Il 2 ed il 3 agosto saranno i giorni della sagra dei prodotti tipici, vivacizzati dal ritmo degli “Scazzacatarante” di Galatina e degli “Schiattacore” di Sannicola. Il 5 ed il 6 agosto, sarà Romeo Gnoni a lanciare, invece, due serate musicali con Marcella da X-Factor ed “I collage”. Per tutti i giorni di festa, toccherà alle bande di Casarano, Racale e Squinzano diffondere note briose sotto le luminarie della ditta Antonaci di Neviano. Attesissimi, così come per ogni festa, i fuochi pirotecnici, quest’anno a cura delle ditte Dario da Matino, Coluccia da Galatina e Mega da Scorrano.
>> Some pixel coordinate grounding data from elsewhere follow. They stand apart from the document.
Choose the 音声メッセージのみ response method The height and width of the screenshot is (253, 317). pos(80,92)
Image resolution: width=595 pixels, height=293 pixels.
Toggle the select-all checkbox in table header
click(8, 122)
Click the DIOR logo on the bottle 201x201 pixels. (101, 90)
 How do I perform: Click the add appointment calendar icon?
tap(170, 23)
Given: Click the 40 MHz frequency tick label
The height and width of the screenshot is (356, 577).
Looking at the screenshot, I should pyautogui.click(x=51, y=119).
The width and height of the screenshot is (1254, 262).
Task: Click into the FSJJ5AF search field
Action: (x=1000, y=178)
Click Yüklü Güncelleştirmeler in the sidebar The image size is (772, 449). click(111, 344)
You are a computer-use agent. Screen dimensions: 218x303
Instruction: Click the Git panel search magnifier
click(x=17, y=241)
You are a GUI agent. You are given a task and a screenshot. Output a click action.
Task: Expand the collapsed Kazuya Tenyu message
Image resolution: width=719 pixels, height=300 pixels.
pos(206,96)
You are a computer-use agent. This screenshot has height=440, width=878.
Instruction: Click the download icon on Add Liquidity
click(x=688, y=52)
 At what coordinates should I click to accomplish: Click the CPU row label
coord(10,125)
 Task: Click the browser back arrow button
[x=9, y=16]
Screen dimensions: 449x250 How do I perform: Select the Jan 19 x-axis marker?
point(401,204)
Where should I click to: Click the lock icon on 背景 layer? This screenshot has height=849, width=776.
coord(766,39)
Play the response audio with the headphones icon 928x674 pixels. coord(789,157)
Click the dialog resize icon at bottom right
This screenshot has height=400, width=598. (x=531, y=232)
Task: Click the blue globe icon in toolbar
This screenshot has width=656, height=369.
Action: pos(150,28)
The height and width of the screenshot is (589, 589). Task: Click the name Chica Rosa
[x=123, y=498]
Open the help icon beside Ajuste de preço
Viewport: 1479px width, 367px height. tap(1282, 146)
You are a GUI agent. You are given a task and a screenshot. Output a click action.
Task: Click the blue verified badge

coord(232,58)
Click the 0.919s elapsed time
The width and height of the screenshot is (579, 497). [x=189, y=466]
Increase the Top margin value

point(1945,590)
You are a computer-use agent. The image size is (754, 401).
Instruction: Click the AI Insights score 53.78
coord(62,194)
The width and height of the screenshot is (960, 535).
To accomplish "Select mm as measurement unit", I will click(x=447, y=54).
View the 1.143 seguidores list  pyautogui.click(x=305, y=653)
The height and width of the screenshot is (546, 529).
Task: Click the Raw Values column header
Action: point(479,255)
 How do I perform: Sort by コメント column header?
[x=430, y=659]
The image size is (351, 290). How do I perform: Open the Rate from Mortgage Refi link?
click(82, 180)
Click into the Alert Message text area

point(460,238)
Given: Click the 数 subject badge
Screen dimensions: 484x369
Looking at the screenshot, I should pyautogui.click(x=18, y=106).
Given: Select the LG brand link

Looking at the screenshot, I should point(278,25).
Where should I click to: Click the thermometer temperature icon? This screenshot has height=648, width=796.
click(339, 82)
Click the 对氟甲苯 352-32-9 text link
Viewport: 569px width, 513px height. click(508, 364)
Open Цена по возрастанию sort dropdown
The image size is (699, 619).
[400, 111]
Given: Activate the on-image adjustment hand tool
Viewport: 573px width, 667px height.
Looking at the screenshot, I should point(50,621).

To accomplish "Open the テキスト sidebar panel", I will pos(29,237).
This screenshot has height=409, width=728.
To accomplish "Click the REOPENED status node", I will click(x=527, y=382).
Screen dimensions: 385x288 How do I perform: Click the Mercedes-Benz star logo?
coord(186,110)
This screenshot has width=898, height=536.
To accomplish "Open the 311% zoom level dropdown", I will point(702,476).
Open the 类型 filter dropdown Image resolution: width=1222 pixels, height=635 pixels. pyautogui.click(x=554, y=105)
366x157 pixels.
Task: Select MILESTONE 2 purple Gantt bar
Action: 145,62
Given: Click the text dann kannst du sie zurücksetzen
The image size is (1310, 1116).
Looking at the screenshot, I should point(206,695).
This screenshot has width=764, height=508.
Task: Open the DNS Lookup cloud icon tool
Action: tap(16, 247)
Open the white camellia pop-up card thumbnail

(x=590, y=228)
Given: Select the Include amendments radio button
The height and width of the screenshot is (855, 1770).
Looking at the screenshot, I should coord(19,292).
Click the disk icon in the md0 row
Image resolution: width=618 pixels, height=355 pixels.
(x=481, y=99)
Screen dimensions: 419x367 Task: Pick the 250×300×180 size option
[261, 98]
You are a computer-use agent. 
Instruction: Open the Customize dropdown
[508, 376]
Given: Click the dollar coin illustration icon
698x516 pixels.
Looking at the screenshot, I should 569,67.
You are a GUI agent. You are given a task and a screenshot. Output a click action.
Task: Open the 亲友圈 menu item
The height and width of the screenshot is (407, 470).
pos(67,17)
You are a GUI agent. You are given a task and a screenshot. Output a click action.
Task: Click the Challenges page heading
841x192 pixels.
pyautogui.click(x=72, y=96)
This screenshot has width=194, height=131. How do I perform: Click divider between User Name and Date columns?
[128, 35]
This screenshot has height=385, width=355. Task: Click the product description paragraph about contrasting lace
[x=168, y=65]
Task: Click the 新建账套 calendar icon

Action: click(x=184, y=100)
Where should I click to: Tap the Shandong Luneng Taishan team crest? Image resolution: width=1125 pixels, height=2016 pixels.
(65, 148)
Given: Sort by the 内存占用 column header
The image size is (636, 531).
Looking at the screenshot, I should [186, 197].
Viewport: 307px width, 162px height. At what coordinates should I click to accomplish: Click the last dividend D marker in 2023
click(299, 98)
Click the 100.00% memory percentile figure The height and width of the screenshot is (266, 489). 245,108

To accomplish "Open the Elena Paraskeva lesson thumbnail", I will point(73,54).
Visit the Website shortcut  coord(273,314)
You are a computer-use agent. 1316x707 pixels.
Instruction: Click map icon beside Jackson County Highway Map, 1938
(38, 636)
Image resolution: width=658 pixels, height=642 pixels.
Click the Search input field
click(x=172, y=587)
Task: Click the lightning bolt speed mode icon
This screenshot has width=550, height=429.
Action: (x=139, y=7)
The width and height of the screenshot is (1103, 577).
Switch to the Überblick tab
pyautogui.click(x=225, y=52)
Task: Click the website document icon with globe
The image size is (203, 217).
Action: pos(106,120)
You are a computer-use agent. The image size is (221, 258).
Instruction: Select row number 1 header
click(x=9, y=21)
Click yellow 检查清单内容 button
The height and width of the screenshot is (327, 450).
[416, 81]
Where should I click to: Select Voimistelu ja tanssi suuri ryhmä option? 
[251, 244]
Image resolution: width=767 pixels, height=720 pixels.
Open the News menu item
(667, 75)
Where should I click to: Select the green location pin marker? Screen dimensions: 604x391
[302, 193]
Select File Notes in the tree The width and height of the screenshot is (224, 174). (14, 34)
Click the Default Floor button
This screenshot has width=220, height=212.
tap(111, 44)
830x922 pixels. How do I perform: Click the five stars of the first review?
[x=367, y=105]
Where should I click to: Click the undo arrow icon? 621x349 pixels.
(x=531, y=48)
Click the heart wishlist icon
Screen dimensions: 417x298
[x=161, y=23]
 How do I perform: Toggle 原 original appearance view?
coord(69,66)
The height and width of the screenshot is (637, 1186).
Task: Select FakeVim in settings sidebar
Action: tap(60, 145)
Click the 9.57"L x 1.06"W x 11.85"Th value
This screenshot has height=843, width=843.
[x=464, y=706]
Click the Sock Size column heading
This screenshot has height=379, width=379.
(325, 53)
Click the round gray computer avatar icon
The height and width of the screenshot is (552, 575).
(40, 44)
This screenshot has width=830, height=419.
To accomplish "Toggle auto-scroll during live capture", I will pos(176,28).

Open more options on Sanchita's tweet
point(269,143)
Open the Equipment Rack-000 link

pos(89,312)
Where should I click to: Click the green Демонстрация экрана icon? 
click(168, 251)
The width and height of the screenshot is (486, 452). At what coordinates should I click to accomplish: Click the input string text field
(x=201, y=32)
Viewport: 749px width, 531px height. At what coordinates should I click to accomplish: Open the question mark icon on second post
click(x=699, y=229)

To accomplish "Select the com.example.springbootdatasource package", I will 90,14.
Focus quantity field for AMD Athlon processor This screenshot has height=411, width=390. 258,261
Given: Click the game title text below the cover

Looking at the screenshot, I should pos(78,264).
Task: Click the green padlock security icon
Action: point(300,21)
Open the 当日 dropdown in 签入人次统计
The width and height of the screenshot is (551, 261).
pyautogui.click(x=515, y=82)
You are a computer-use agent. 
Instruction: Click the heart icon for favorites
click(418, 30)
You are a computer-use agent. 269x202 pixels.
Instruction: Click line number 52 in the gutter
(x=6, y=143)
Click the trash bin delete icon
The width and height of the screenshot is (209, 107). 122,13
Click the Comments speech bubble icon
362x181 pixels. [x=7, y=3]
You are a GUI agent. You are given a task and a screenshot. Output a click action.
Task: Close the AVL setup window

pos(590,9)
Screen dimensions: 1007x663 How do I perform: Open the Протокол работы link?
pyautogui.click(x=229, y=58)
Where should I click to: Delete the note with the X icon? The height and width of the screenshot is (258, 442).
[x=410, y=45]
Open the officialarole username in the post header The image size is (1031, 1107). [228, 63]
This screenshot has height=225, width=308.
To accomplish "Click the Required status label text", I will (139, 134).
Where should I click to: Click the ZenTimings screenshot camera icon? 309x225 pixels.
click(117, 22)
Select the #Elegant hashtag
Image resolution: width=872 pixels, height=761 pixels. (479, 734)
Ma c’è grande attesa pure per il concorso “Addobba e illumina nella tradizione la tua Neviano” (premiazione nella serata del 6 agosto), promosso dall’Ecomuseo del Paesaggio delle Serre di Neviano e dall’assessorato alla Cultura con lo scopo di far rivivere l’antica tradizione delle luminarie artigianali ed artistiche che per molti anni hanno caratterizzato la città.

Sin dal primo giorno della novena in preparazione alla festa, i più creativi metteranno in vista per le strade le proprie creazioni luminose: stelle, torri, caravelle e quant’altro, realizzate unicamente con spago, giunchi, filo di ferro e carta velina. Il 6 agosto, inoltre, c’è la Marciaolonga nevianese (Memorial Marsilvio Vaglio) sulla distanza dei sette chilometri, con partenza alle 18.30 dall’oratorio parrocchiale. La manifestazione (gara Fidal) è giunta alla trentesima edizione anche se la prima edizione risale al 1975.